RECORDS SHOWN –
....

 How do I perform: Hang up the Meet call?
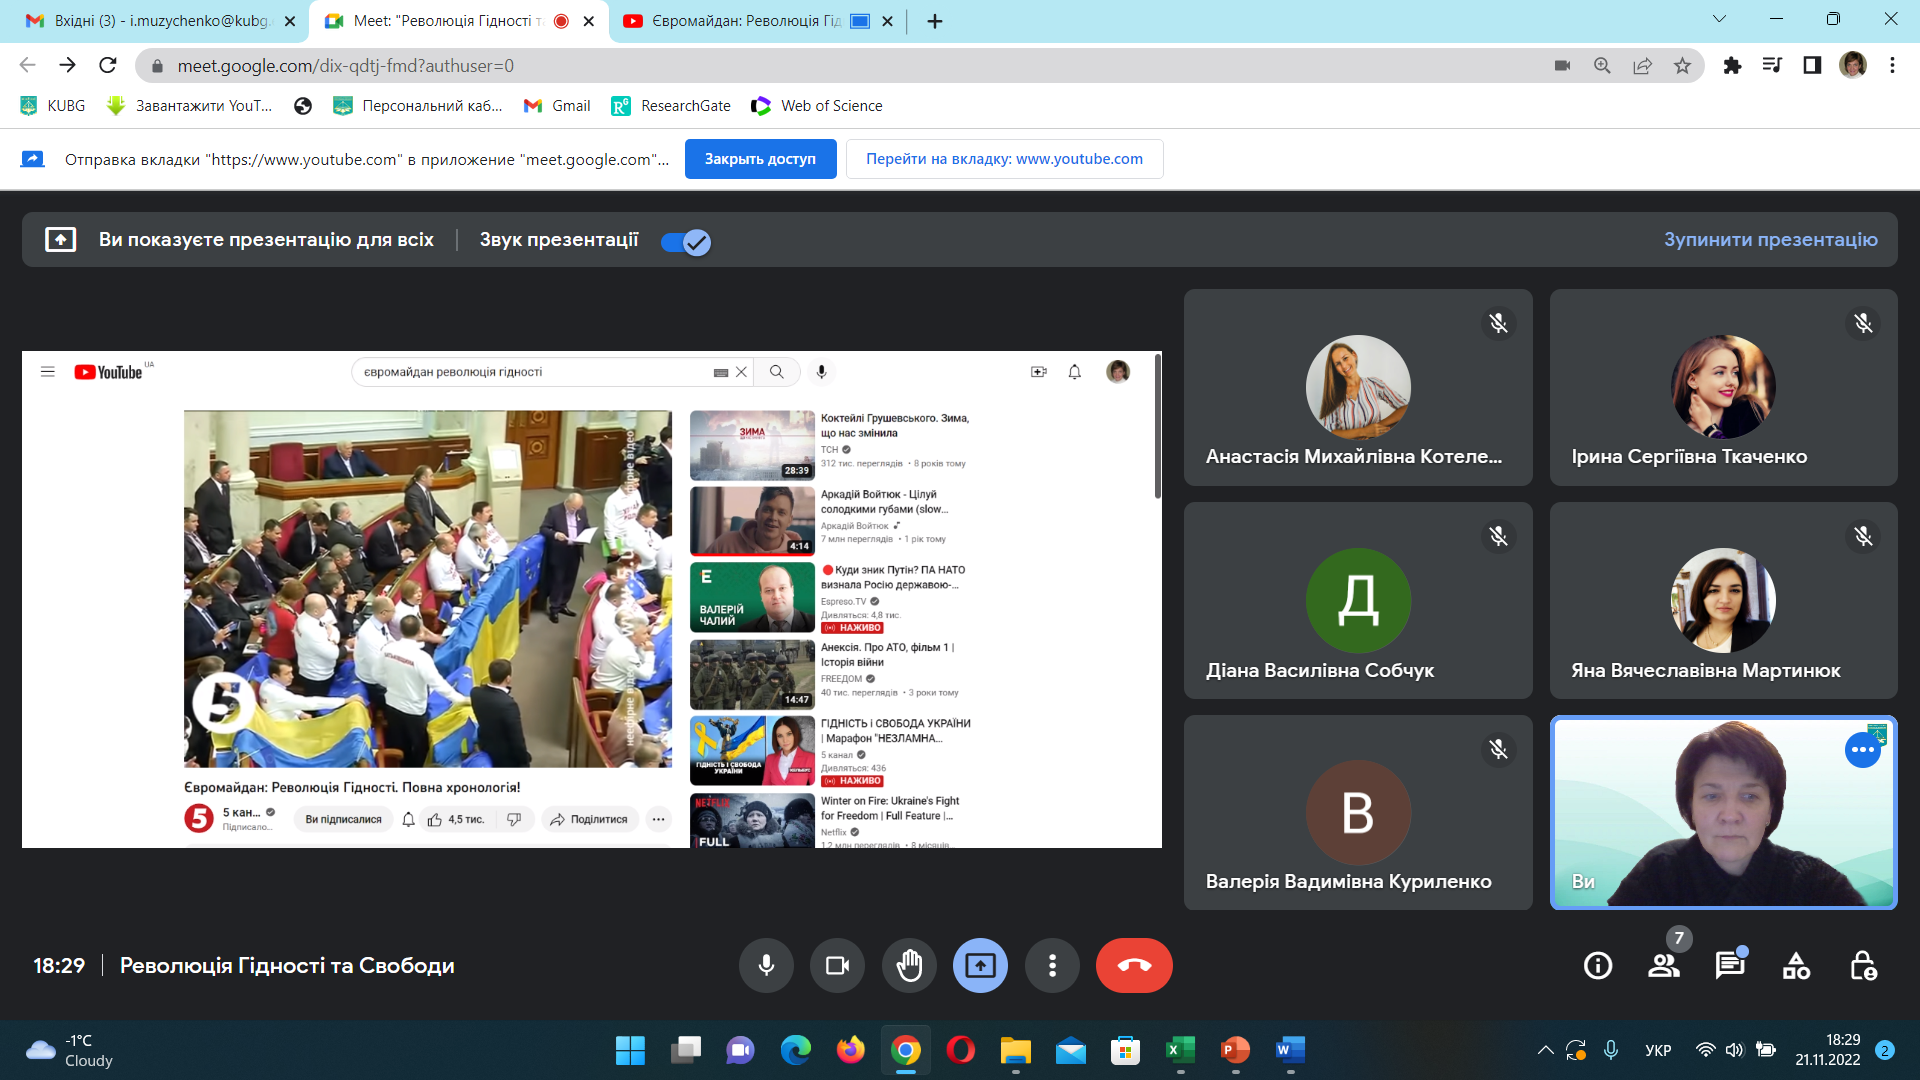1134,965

....

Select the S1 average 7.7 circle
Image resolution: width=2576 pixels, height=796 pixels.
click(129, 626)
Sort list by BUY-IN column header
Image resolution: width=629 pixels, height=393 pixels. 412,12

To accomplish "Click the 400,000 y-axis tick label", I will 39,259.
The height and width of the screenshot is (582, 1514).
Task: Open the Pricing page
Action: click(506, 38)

....

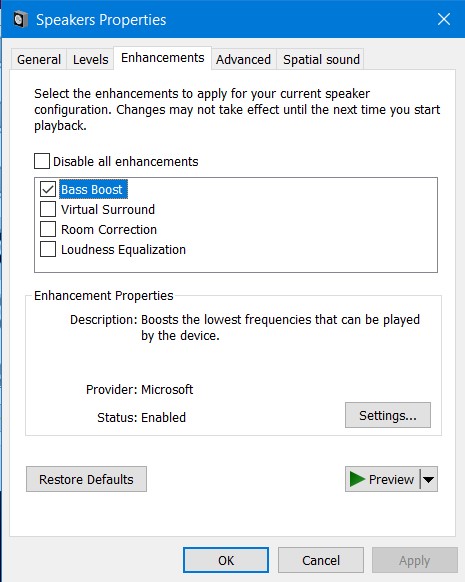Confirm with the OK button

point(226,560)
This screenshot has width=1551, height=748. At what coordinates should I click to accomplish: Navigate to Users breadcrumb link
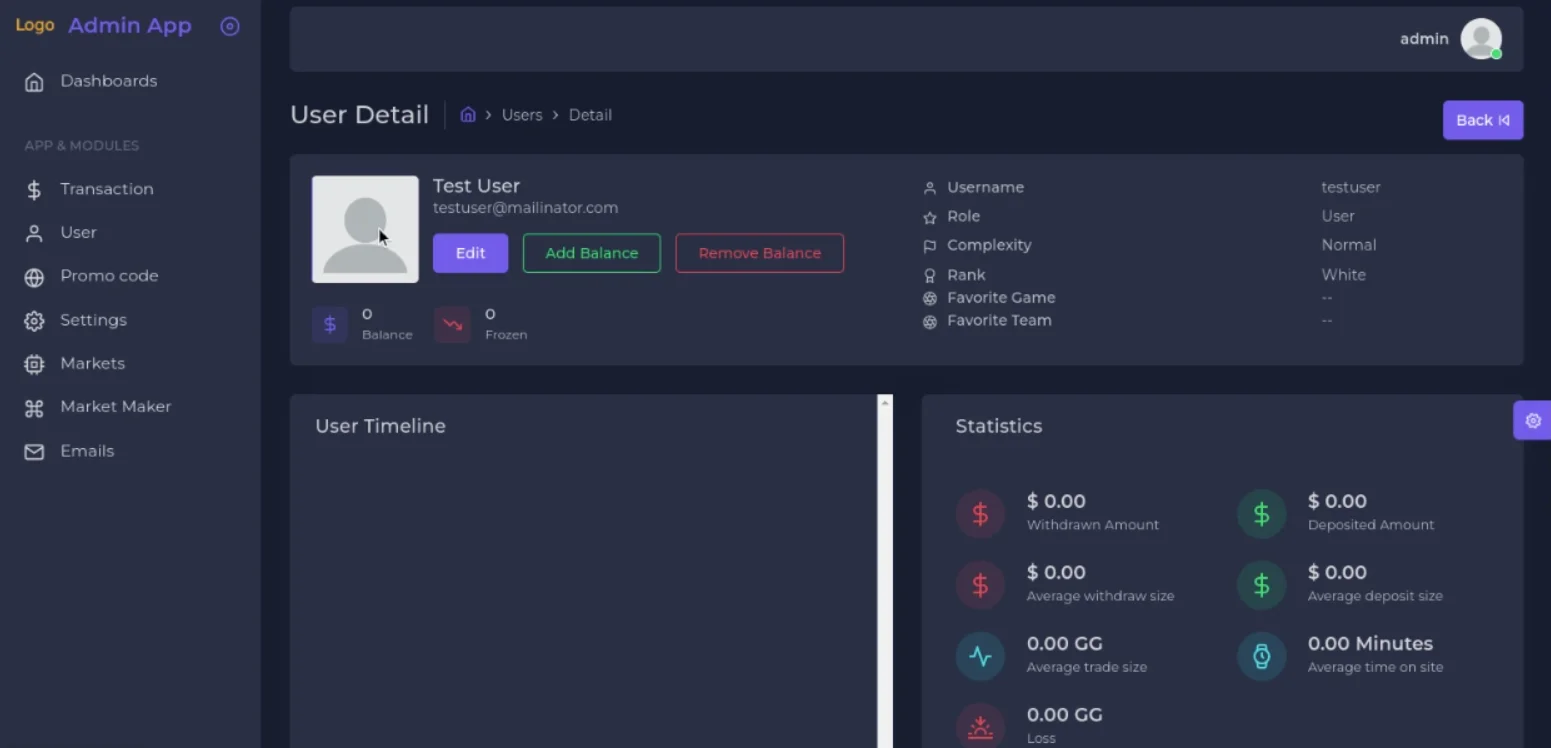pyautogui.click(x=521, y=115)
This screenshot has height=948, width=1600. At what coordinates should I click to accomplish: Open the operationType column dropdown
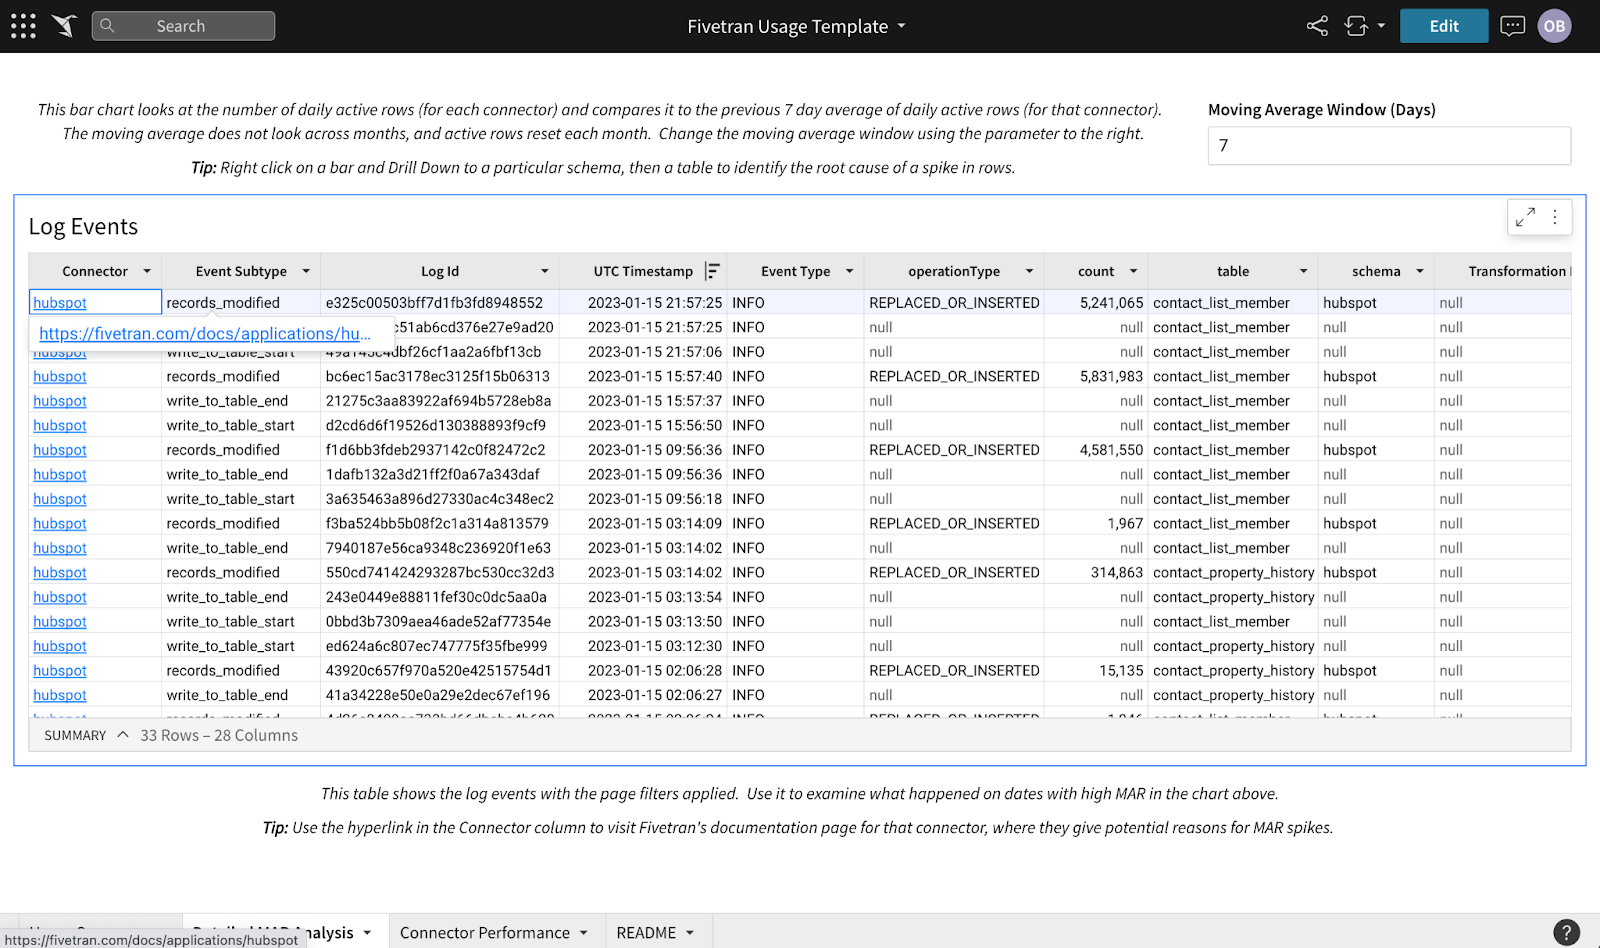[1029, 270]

....

PROBLEM –
Convert the lines of the entries above into a Markdown table with the columns Row and Line, starting with the line that contains "Sort list by BUY-IN column header" and continuing through the line that contains "Action: click(506, 38)". Number each row and leave out blank lines.

RESPONSE TO THE TASK –
| Row | Line |
|---|---|
| 1 | Sort list by BUY-IN column header |
| 2 | Image resolution: width=629 pixels, height=393 pixels. 412,12 |
| 3 | To accomplish "Click the 400,000 y-axis tick label", I will 39,259. |
| 4 | The height and width of the screenshot is (582, 1514). |
| 5 | Task: Open the Pricing page |
| 6 | Action: click(506, 38) |